Dataset entries

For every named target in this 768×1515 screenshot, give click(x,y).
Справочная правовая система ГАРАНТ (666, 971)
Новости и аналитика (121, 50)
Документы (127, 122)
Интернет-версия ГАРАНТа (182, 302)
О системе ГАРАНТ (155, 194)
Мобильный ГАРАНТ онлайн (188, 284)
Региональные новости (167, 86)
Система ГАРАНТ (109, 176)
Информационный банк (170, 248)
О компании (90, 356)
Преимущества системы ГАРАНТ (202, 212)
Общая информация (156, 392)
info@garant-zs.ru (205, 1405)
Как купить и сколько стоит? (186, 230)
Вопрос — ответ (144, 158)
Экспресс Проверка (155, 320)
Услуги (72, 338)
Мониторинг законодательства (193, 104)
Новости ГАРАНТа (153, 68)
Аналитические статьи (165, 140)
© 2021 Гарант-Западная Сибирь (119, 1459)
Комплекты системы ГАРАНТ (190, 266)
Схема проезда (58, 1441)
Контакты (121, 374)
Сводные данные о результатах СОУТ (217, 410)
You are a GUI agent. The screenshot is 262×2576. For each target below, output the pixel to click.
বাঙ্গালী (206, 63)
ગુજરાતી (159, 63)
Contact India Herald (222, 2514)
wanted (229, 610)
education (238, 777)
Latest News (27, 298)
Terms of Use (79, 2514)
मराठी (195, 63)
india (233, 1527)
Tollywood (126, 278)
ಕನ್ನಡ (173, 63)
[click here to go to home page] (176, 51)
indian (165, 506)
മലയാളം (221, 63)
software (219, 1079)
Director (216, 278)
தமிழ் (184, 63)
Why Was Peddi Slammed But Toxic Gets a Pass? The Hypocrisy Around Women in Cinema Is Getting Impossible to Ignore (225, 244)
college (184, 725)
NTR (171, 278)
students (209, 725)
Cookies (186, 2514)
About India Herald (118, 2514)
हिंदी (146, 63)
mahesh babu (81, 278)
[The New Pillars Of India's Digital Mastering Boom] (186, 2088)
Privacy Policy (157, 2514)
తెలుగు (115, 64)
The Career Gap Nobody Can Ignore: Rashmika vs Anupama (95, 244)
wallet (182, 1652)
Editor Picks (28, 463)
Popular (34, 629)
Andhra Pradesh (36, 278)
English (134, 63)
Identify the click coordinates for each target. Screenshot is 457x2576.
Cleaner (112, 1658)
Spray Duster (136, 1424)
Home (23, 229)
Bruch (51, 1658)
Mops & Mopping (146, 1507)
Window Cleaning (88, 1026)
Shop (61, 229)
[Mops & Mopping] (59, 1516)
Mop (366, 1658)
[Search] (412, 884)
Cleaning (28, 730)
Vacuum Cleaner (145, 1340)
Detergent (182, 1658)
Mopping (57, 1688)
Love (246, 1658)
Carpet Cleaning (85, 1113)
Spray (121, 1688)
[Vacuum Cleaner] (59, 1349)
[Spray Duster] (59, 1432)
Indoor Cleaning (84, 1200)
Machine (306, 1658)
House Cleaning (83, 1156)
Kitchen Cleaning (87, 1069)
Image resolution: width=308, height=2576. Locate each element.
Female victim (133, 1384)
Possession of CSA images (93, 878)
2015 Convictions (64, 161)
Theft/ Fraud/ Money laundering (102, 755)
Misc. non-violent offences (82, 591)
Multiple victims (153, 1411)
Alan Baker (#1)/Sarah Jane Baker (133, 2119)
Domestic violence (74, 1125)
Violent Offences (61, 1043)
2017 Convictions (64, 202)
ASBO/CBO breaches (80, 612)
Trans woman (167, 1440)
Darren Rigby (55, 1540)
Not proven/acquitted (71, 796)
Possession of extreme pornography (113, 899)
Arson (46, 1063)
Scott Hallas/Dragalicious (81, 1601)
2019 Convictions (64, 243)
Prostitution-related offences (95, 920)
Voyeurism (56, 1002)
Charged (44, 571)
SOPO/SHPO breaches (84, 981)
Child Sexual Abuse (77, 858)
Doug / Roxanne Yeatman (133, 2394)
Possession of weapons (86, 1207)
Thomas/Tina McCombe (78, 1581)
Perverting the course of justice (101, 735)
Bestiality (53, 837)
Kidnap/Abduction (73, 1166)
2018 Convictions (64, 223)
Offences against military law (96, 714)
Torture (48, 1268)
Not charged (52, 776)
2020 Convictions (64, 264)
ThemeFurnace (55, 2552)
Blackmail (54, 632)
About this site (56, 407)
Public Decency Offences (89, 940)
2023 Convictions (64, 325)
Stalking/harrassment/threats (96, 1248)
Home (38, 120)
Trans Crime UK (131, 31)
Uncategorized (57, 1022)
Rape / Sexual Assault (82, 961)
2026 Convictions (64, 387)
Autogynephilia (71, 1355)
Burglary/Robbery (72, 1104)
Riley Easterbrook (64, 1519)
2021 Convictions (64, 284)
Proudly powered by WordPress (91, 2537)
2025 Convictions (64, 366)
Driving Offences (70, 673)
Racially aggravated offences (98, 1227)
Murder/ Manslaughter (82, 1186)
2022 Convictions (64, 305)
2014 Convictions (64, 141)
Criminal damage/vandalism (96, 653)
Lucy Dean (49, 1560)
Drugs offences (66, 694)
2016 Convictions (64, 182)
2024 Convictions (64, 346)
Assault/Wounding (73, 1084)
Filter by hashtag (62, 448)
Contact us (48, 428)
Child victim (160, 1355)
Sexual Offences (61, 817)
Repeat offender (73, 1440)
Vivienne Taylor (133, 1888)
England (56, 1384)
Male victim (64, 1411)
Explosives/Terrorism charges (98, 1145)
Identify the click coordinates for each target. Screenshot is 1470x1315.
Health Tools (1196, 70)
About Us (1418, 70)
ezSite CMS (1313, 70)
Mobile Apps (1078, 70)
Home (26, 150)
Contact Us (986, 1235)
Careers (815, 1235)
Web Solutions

### Problem description
The output should restate the data exactly, with no line missing.

### Solution for this task
For every named target in this 768×1515 screenshot, give click(x,y).
Справочная правовая система ГАРАНТ (666, 971)
Новости и аналитика (121, 50)
Документы (127, 122)
Интернет-версия ГАРАНТа (182, 302)
О системе ГАРАНТ (155, 194)
Мобильный ГАРАНТ онлайн (188, 284)
Региональные новости (167, 86)
Система ГАРАНТ (109, 176)
Информационный банк (170, 248)
О компании (90, 356)
Преимущества системы ГАРАНТ (202, 212)
Общая информация (156, 392)
info@garant-zs.ru (205, 1405)
Как купить и сколько стоит? (186, 230)
Вопрос — ответ (144, 158)
Экспресс Проверка (155, 320)
Услуги (72, 338)
Мониторинг законодательства (193, 104)
Новости ГАРАНТа (153, 68)
Аналитические статьи (165, 140)
© 2021 Гарант-Западная Сибирь (119, 1459)
Комплекты системы ГАРАНТ (190, 266)
Схема проезда (58, 1441)
Контакты (121, 374)
Сводные данные о результатах СОУТ (217, 410)
You are a GUI agent. The screenshot is 262×2576. For each target below, output the pixel to click.
বাঙ্গালী (206, 63)
ગુજરાતી (159, 63)
Contact India Herald (222, 2514)
wanted (229, 610)
education (238, 777)
Latest News (27, 298)
Terms of Use (79, 2514)
मराठी (195, 63)
india (233, 1527)
Tollywood (126, 278)
ಕನ್ನಡ (173, 63)
[click here to go to home page] (176, 51)
indian (165, 506)
മലയാളം (221, 63)
software (219, 1079)
Director (216, 278)
தமிழ் (184, 63)
Why Was Peddi Slammed But Toxic Gets a Pass? The Hypocrisy Around Women in Cinema Is Getting Impossible to Ignore (225, 244)
college (184, 725)
NTR (171, 278)
students (209, 725)
Cookies (186, 2514)
About India Herald (118, 2514)
हिंदी (146, 63)
mahesh babu (81, 278)
[The New Pillars Of India's Digital Mastering Boom] (186, 2088)
Privacy Policy (157, 2514)
తెలుగు (115, 64)
The Career Gap Nobody Can Ignore: Rashmika vs Anupama (95, 244)
wallet (182, 1652)
Editor Picks (28, 463)
Popular (34, 629)
Andhra Pradesh (36, 278)
English (134, 63)
Identify the click coordinates for each target. Screenshot is 457x2576.
Cleaner (112, 1658)
Spray Duster (136, 1424)
Home (23, 229)
Bruch (51, 1658)
Mops & Mopping (146, 1507)
Window Cleaning (88, 1026)
Shop (61, 229)
[Mops & Mopping] (59, 1516)
Mop (366, 1658)
[Search] (412, 884)
Cleaning (28, 730)
Vacuum Cleaner (145, 1340)
Detergent (182, 1658)
Mopping (57, 1688)
Love (246, 1658)
Carpet Cleaning (85, 1113)
Spray (121, 1688)
[Vacuum Cleaner] (59, 1349)
[Spray Duster] (59, 1432)
Indoor Cleaning (84, 1200)
Machine (306, 1658)
House Cleaning (83, 1156)
Kitchen Cleaning (87, 1069)
Image resolution: width=308, height=2576. Locate each element.
Female victim (133, 1384)
Possession of CSA images (93, 878)
2015 Convictions (64, 161)
Theft/ Fraud/ Money laundering (102, 755)
Misc. non-violent offences (82, 591)
Multiple victims (153, 1411)
Alan Baker (#1)/Sarah Jane Baker (133, 2119)
Domestic violence (74, 1125)
Violent Offences (61, 1043)
2017 Convictions (64, 202)
ASBO/CBO breaches (80, 612)
Trans woman (167, 1440)
Darren Rigby (55, 1540)
Not proven/acquitted (71, 796)
Possession of extreme pornography (113, 899)
Arson (46, 1063)
Scott Hallas/Dragalicious (81, 1601)
2019 Convictions (64, 243)
Prostitution-related offences (95, 920)
Voyeurism (56, 1002)
Charged (44, 571)
SOPO/SHPO breaches (84, 981)
Child Sexual Abuse (77, 858)
Doug / Roxanne Yeatman (133, 2394)
Possession of weapons (86, 1207)
Thomas/Tina McCombe (78, 1581)
Perverting the course of justice (101, 735)
Bestiality (53, 837)
Kidnap/Abduction (73, 1166)
2018 Convictions (64, 223)
Offences against military law (96, 714)
Torture (48, 1268)
Not charged (52, 776)
2020 Convictions (64, 264)
ThemeFurnace (55, 2552)
Blackmail (54, 632)
About this site (56, 407)
Public Decency Offences (89, 940)
2023 Convictions (64, 325)
Stalking/harrassment/threats (96, 1248)
Home (38, 120)
Trans Crime UK (131, 31)
Uncategorized (57, 1022)
Rape / Sexual Assault (82, 961)
2026 Convictions (64, 387)
Autogynephilia (71, 1355)
Burglary/Robbery (72, 1104)
Riley Easterbrook (64, 1519)
2021 Convictions (64, 284)
Proudly powered by WordPress (91, 2537)
2025 Convictions (64, 366)
Driving Offences (70, 673)
Racially aggravated offences (98, 1227)
Murder/ Manslaughter (82, 1186)
2022 Convictions (64, 305)
2014 Convictions (64, 141)
Criminal damage/vandalism (96, 653)
Lucy Dean (49, 1560)
Drugs offences (66, 694)
2016 Convictions (64, 182)
2024 Convictions (64, 346)
Assault/Wounding (73, 1084)
Filter by hashtag (62, 448)
Contact us (48, 428)
Child victim (160, 1355)
Sexual Offences (61, 817)
Repeat offender (73, 1440)
Vivienne Taylor (133, 1888)
England (56, 1384)
Male victim (64, 1411)
Explosives/Terrorism charges (98, 1145)
Identify the click coordinates for each target. Screenshot is 1470x1315.
Health Tools (1196, 70)
About Us (1418, 70)
ezSite CMS (1313, 70)
Mobile Apps (1078, 70)
Home (26, 150)
Contact Us (986, 1235)
Careers (815, 1235)
Web Solutions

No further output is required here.